The sell-off after the government's reopening: Is it the beginning of a four-year bear market, or a "halftime" in the bull market?

CN
PANews
Follow
4 hours ago

Author: BlockWeeks

The past 72 hours have been confusing for cryptocurrency traders. After more than 40 days of government shutdown, the U.S. government finally announced its reopening, but the market's anticipated celebration did not materialize. Instead, we witnessed a textbook-style crash in both the U.S. stock and cryptocurrency markets on November 13, with Bitcoin's price quickly retreating after the confirmation of the news, briefly falling below the critical psychological level of $100,000.

The market seems to be at a standstill. On one hand, the macroeconomic tailwinds (the Federal Reserve's easing policy) are stronger than ever; on the other hand, short-term price action shows signs of fatigue and uncertainty.

The core question investors face now is: Are we experiencing a healthy pullback within a larger structural bull market, or is this the beginning of a four-year cycle bear market?

To answer this question, we must break down the three conflicting core narratives currently present in the market.

1. Seeking the Sword: Why Did the 2019 Script Fail?

Many traders have referenced the market performance after the government reopened in January 2019. At that time, Bitcoin soared from about $3,500 to $13,000 over the next five months, an astonishing increase.

However, the 2025 market has clearly not replicated this script.

BlockWeeks interprets this as: the market has matured.

Unlike in 2019, the 2025 market has fully priced in the certainty of "the government will eventually reopen" over the course of more than a month. When the shoe finally dropped, it was no longer the "alpha" driving prices but merely a confirmed "beta."

The drop on November 13 indicates that the market's short-term focus has shifted from the positive news of political reconciliation to concerns about other areas (such as the potential bursting of the AI bubble or the overvaluation of tech stocks). This is a signal of market weakness, but it is more about short-term sentiment and profit-taking rather than a structural collapse.

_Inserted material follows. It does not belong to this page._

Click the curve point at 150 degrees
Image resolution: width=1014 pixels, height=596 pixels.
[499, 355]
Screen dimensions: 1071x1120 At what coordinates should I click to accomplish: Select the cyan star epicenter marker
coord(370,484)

2. The Anchor of Macro: The True Leader is the Federal Reserve, Not the White House

If the government reopening is merely "noise" in the market, then the Federal Reserve's monetary policy is the "signal" that determines medium to long-term trends. And this signal is exceptionally loud and clear.

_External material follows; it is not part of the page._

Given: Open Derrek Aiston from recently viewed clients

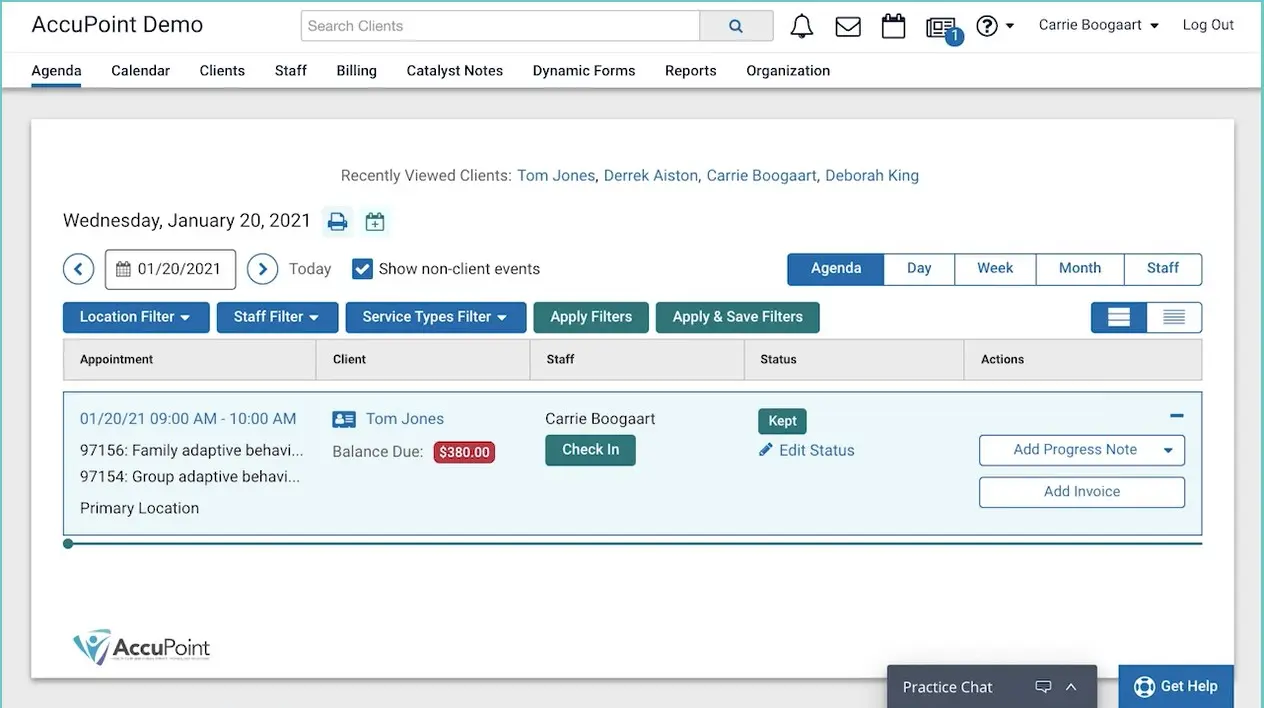Looking at the screenshot, I should 651,175.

  1. Interest Rate Shift: The Federal Reserve cut interest rates for the second time this year on October 29, lowering the federal funds rate target to 3.75%-4.00%. The market widely expects a third rate cut in December (though this is still uncertain).

  2. Stopping QT (Quantitative Tightening): The Federal Reserve has officially ended the reduction of its balance sheet.

  3. The Ghost of QE (Potential Wild Card): More importantly, due to the pressures in the financing markets (especially the repo market) during the government shutdown, the market is now beginning to discuss the possibility of the Federal Reserve restarting asset purchases (QE) to provide liquidity for the massive fiscal deficit.

Analysis: We are in a clear macro liquidity easing cycle. Rate cuts and the cessation of QT have provided solid bottom support for risk assets. If the Federal Reserve is forced to restart QE (i.e., "printing money"), it will not be a question of "whether to be bullish," but rather "how bullish to be."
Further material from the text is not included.